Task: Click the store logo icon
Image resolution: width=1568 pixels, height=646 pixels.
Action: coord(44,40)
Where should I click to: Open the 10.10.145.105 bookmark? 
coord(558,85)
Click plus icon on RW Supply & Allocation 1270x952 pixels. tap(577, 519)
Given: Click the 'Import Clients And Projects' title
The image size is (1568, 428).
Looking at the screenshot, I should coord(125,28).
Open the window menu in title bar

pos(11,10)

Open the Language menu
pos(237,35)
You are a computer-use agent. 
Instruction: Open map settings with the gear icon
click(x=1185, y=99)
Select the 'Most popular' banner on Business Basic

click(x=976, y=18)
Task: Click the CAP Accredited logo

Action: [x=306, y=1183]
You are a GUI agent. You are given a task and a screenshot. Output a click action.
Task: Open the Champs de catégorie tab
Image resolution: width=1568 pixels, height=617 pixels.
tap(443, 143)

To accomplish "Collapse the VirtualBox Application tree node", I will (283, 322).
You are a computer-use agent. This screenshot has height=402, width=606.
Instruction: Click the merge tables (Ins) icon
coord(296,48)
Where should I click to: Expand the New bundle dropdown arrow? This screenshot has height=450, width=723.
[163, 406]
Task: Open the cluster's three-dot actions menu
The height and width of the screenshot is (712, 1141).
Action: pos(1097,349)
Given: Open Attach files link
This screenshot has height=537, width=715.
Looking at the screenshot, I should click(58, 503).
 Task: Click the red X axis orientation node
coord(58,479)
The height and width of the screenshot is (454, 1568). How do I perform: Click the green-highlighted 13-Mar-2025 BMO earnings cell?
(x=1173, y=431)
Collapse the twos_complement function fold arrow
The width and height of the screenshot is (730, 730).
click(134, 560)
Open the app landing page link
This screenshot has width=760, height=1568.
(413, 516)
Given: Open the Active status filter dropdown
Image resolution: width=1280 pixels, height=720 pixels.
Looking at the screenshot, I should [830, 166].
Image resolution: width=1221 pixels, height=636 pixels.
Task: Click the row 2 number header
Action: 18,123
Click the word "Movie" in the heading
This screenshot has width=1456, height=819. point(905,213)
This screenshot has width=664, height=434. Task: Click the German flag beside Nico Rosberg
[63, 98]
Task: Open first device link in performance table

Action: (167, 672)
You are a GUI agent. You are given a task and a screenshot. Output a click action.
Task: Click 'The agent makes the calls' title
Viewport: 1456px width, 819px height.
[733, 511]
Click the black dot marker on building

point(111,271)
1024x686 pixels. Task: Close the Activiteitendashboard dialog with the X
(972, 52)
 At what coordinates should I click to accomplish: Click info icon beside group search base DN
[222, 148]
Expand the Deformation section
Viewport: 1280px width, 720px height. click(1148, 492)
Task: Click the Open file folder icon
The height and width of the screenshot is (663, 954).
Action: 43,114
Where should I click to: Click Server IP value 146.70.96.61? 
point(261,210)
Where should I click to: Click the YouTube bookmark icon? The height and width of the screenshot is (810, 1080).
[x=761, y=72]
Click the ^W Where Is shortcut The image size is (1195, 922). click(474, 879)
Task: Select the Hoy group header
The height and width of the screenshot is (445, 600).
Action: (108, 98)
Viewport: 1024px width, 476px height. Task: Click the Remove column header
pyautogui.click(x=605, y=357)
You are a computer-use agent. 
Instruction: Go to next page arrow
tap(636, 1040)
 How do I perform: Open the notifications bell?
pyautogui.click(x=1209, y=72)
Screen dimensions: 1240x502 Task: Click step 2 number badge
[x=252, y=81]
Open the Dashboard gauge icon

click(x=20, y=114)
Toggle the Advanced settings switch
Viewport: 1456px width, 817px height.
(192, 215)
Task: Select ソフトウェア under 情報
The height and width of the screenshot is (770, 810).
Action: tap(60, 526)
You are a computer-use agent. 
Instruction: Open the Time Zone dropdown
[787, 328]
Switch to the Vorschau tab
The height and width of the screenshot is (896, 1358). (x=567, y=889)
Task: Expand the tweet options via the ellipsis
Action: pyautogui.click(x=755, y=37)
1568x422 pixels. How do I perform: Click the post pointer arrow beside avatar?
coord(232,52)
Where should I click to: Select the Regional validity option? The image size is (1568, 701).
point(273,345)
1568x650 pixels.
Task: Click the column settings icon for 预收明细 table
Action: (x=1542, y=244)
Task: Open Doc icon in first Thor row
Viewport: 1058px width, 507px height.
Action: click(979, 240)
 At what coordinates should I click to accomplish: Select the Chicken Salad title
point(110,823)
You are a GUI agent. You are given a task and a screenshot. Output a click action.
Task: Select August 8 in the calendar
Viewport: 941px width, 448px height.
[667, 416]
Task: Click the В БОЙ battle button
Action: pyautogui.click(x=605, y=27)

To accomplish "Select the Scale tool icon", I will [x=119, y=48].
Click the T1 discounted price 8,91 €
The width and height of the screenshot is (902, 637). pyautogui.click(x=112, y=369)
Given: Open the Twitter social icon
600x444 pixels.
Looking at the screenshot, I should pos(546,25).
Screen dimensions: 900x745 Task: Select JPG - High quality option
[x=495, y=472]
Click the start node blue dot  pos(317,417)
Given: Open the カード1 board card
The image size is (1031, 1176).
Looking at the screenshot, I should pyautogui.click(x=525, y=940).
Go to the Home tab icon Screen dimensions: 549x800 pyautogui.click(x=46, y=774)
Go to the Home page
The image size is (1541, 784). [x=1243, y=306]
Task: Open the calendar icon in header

★ ★ ★ ★ ★

▸ Task to complete
When the word "calendar" appears in a line of the listing, copy that line.

▸ Solution for this problem
Task: Select August 8 in the calendar
Task: Open the calendar icon in header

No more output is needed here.